* BEGIN Record set *

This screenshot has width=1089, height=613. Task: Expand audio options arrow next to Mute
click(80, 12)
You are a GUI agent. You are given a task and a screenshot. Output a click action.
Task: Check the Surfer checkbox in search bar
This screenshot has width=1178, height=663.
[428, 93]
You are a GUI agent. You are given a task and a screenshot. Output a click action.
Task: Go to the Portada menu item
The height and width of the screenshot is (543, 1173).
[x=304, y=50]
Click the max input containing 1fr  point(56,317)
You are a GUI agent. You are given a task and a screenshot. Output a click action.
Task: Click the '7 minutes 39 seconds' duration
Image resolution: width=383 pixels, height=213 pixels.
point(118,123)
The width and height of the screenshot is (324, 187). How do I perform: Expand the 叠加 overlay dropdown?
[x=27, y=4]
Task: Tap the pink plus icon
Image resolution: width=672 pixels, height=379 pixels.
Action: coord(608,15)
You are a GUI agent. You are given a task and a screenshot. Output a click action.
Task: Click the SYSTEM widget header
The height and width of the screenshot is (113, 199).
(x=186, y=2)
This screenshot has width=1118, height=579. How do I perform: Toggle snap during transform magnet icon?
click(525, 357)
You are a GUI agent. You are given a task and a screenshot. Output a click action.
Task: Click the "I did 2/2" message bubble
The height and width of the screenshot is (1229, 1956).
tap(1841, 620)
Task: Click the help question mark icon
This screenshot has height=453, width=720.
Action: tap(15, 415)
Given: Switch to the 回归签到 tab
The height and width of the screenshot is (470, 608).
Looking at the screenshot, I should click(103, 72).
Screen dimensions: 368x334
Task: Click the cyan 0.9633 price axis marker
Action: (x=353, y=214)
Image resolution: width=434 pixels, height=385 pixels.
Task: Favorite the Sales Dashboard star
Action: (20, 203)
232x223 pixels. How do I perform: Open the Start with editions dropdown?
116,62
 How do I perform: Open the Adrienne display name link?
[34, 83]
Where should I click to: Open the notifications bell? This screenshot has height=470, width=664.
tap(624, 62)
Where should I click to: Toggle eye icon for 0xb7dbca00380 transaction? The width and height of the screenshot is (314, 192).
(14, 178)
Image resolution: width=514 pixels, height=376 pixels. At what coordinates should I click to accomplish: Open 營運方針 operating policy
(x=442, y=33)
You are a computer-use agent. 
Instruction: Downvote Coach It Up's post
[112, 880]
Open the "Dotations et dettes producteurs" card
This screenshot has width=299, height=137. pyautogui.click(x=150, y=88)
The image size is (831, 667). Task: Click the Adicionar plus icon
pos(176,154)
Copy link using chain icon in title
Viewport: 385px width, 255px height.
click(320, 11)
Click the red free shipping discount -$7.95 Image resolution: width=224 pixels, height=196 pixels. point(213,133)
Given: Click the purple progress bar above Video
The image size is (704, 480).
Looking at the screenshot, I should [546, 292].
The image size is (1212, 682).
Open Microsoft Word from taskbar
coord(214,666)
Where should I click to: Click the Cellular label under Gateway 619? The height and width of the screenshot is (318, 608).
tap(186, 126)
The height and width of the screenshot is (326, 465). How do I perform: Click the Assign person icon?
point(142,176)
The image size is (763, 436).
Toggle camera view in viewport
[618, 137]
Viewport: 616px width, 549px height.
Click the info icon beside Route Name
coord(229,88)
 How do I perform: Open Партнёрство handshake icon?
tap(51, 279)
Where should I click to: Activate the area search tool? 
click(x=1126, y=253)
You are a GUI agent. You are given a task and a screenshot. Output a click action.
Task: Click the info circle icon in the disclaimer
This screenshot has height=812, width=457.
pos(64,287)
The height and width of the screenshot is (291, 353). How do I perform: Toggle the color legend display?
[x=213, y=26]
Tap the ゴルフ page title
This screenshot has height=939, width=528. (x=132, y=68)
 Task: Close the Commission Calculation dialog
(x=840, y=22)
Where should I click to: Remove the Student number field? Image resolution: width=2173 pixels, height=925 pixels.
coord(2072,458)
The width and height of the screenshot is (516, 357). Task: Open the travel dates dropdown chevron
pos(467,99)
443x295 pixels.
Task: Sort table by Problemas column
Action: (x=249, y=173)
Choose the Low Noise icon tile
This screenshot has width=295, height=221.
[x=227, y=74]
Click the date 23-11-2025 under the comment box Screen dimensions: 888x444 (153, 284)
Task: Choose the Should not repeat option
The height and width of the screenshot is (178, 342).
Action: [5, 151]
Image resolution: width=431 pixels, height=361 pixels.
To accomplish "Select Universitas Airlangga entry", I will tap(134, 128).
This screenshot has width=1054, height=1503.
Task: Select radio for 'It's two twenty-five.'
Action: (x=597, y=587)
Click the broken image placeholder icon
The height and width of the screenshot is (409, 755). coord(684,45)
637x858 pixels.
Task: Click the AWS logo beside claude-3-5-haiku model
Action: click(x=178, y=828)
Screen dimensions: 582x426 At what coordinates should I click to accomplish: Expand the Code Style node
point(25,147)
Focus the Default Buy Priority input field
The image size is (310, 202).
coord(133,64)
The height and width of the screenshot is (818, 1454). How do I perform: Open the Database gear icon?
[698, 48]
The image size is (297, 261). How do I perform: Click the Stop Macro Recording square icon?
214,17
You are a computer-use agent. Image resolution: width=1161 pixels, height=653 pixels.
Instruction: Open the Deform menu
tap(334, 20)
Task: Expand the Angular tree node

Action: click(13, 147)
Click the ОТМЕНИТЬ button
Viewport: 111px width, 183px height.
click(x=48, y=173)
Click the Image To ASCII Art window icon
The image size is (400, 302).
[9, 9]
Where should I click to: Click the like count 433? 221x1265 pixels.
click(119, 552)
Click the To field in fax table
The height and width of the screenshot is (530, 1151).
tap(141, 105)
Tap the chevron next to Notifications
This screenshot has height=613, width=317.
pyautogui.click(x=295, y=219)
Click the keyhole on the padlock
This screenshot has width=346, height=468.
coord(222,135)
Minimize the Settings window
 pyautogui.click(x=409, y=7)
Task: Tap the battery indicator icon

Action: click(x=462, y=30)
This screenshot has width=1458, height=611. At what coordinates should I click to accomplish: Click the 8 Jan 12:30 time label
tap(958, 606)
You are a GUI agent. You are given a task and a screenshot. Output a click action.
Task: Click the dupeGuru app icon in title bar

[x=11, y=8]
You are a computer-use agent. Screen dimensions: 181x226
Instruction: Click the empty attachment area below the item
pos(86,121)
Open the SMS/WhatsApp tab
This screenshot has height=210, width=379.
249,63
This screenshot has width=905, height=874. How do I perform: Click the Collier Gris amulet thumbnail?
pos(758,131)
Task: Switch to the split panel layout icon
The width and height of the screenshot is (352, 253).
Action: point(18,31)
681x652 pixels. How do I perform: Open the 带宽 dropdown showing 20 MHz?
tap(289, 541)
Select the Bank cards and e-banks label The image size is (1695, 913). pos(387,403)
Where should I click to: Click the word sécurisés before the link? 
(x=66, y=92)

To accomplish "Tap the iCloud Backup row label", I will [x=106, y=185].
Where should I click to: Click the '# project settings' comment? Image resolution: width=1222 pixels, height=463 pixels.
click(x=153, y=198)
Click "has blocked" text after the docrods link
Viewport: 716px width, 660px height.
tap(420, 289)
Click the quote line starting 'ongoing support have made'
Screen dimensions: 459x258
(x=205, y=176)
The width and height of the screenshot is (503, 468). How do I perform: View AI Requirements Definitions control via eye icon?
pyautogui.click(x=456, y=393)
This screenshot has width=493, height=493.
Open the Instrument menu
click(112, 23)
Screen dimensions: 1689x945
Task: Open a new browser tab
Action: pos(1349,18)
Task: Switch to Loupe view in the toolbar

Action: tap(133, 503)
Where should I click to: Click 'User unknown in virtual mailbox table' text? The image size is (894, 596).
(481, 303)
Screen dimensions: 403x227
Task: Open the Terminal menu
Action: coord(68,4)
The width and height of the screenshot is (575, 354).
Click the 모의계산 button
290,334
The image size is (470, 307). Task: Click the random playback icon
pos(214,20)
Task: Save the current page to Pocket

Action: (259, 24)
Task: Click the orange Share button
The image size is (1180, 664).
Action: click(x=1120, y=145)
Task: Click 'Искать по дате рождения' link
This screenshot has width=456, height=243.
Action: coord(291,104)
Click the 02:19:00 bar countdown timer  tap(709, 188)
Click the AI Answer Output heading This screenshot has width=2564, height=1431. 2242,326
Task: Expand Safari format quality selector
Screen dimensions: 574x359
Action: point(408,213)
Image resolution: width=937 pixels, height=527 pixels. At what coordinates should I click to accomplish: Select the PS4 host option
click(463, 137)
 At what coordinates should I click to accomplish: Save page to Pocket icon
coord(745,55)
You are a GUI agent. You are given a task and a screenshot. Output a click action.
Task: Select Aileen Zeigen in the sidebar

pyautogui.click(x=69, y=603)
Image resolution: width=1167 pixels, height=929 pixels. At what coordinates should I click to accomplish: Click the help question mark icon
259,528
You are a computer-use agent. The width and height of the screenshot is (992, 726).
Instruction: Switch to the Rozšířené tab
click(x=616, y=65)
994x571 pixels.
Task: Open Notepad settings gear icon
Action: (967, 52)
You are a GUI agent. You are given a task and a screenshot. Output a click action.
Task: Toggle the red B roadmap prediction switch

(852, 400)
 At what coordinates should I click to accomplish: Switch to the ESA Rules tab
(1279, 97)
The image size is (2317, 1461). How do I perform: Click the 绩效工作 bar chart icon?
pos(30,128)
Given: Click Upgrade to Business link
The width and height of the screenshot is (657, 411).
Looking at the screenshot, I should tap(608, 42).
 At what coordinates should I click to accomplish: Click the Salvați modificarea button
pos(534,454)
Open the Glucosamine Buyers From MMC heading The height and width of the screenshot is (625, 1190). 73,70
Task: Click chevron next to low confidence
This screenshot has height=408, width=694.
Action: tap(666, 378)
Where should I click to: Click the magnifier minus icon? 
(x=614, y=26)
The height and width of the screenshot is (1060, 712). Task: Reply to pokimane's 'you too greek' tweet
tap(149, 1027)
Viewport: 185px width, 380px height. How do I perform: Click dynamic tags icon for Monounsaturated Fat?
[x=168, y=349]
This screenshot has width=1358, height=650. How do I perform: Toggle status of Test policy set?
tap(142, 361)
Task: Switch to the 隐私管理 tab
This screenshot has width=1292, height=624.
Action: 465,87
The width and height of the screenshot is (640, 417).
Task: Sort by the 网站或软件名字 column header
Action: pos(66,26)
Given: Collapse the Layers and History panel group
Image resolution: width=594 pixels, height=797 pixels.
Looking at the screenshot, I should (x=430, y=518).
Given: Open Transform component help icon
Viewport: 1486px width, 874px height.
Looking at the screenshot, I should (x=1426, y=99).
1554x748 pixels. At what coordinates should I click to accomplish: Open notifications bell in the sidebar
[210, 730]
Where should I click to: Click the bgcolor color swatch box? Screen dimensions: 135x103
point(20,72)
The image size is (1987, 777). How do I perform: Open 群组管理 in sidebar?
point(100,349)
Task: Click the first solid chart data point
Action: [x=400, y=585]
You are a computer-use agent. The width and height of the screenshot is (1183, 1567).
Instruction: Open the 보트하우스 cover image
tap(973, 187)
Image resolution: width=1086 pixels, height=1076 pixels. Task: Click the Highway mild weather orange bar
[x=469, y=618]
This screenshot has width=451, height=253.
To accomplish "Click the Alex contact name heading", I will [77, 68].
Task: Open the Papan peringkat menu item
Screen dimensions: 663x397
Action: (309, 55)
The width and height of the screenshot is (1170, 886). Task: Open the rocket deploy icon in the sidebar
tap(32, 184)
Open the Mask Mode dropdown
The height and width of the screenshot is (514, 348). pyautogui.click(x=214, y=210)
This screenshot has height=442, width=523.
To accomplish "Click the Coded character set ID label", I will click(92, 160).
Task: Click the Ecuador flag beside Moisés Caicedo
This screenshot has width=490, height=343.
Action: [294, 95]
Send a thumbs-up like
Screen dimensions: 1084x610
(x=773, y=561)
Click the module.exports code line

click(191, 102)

* END Record set *

_Challenge_
Rewrite the data from the line with "The image size is (2317, 1461)." up to and including the line with "tap(142, 361)", switching "Upgrade to Business" to "Upgrade to Pro" and changing nothing else.

_Right answer_
The image size is (2317, 1461). How do I perform: Click the 绩效工作 bar chart icon?
pos(30,128)
Given: Click Upgrade to Pro link
The width and height of the screenshot is (657, 411).
Looking at the screenshot, I should tap(608, 42).
 At what coordinates should I click to accomplish: Click the Salvați modificarea button
pos(534,454)
Open the Glucosamine Buyers From MMC heading The height and width of the screenshot is (625, 1190). 73,70
Task: Click chevron next to low confidence
This screenshot has height=408, width=694.
Action: tap(666, 378)
Where should I click to: Click the magnifier minus icon? 
(x=614, y=26)
The height and width of the screenshot is (1060, 712). Task: Reply to pokimane's 'you too greek' tweet
tap(149, 1027)
Viewport: 185px width, 380px height. How do I perform: Click dynamic tags icon for Monounsaturated Fat?
[x=168, y=349]
This screenshot has width=1358, height=650. How do I perform: Toggle status of Test policy set?
tap(142, 361)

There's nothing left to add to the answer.